Unchecked Arithmetic

// VULNERABLE: Could overflow
public fun add_balance(account: &mut Account, amount: u64) {
    account.balance = account.balance + amount;
}

// FIXED: Check for overflow
public fun add_balance(account: &mut Account, amount: u64) {
    let new_balance = account.balance + amount;
    assert!(new_balance >= account.balance, E_OVERFLOW);
    account.balance = new_balance;
}

Missing Existence Checks

// VULNERABLE: Will abort with an unhelpful error if resource doesn't exist
public fun get_balance(addr: address): u64 acquires Balance {
    Balance[addr].amount
}

// FIXED: Explicit existence check with descriptive error
public fun get_balance(addr: address): u64 acquires Balance {
    assert!(exists<Balance>(addr), E_NO_BALANCE);
    Balance[addr].amount
}

Limitations of LLM Auditing

LLMs have important limitations as auditors:

  1. No execution: LLMs reason about code statically -- they cannot run it.
  2. Context window: Very large contracts may exceed the LLM's context window.
  3. Novel vulnerabilities: LLMs may miss novel attack vectors not present in training data.
  4. False positives: LLMs may flag correct code as vulnerable.
  5. No formal proofs: LLMs provide heuristic analysis, not mathematical proofs.
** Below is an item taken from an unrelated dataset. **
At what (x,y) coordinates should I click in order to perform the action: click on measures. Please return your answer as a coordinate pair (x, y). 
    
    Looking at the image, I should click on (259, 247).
Combining AI and Human Auditing

The most effective approach combines AI and human review:

StageToolPurpose
DevelopmentLLM-assisted codingGenerate initial code with best practices
Self-reviewLLM auditCatch obvious issues before submission
Compileraptos move compileType checking and ability verification
Testingaptos move testRuntime correctness verification
Formal verificationaptos move proveMathematical guarantees for critical properties
Professional auditHuman auditorsDeep analysis of business logic and novel attacks

Best Practices

  1. Use LLMs as a first pass: Run AI audits before spending on professional auditors.
  2. Don't rely solely on AI: Always have human review for production contracts.
  3. Provide full context: Give the LLM all related modules, not just the one being audited.
  4. Iterate on findings: Fix issues the LLM identifies, then re-audit.
  5. Document assumptions: Ask the LLM to list all assumptions it made during the audit.
  6. Check against known patterns: Ask the LLM to verify your contract follows established design patterns.